Self-domestication and modernity
Tribal societies, besides helping our ancestors to take over Africa, affected them more directly: institutions of government, such as councils of elders sometimes imposed penalties on their members, such as ostracism. By imposing such penalties, which could affect an individual's ability to procreate, tended to weed out individuals with a tendency to react violently, and this amounts to selection for tameness, the precondition for domestication syndrome to appear in the population, because the least reactive individuals in a population tend to be those in which precursors to fetal neural cells and certain other kinds of cells (such as pigment-producing cells and bone-producing cells) are delayed in their development during the embryonic stage of development. The delayed development of the neural cells then results in immature behaviors, like a less reactive personality, to persist even into adulthood, and the delayed development of other kinds of precursor cells can result in anatomic and other consequences.
For example, if precursor cells to pigment-producing cells do not fully mature, the pigments produced by the pigment-producing cells may be altered, and if there are fewer bone-producing cells as a result of the slower maturation of the precursor cells, the skeleton may not be fully developed even in adulthood.

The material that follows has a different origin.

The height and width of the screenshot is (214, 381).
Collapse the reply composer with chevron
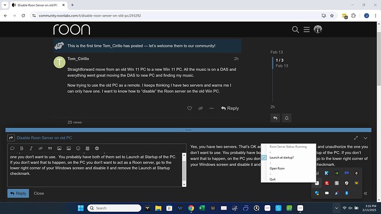[365, 138]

In this case, the suite of characteristics is called self-domestication, because it was not caused by the activities of an outside agent.
domestication syndrome is observable in domesticated animals, which tend to be tamer than their wild counterparts but also tend to have altered coat colors and rounder heads.
Like all inherited characteristics, the behavioral and other changes can subsequently be modified by selective pressures. For instance, slow maturation of pigment-producing cells can alter or reduce the number of pigment-producing cells in the skin, hair or eyes. But the eyes of newborn infants are particularly vulnerable to damage by ultraviolet light from the noonday sun, especially in the tropics, and reduced or altered pigmentation can make their eyes even more vulnerable to damage. Such damage to the eyes can reduce their viability later in life, and this can lead to positive selection for those whose eyes are better protected by pigmentation.
We might note in this connection that many modern people whose ancestors lived along the northern coast of western Europe have retained the varied eye colors of their ancestors. This is because oceanic and atmospheric conditions melted the glaciers along the Atlantic coast, and this enabled large numbers of people to live far to the north, where sun does not rise so high in the sky, and where ultra-violet light is filtered out as it passes through the atmosphere at shallow angles. Moreover, infants lying on their backs are less prone to being blinded from staring up at the noonday sun, if the sun does not rise so high in the sky. Thus far-northern people with blue eyes were less vulnerable to eye damage and blue eyes were retained in far-north people.
Incidentally, reduced skin pigmentation was favored in the far north for another reason altogether: heavy pigmentation of the skin reduced exposure to the sun’s rays of deeper layers of the skin, where Vitamin D is produced. Slowed maturation of these cells caused altered skin pigmentation, and this altered pigmentation was retained among far-north people, who benefitted from it.
Other accidental consequences of slowed maturation at the embryonic stage of development were also retained in the far north, as well: lightened hair pigmentation tended to be retained as well, and baldness at birth. Freckles and red-colored hair were sometimes retained, as well. Some of these symptoms of self-domestication faded rapidly, especially in the tropics.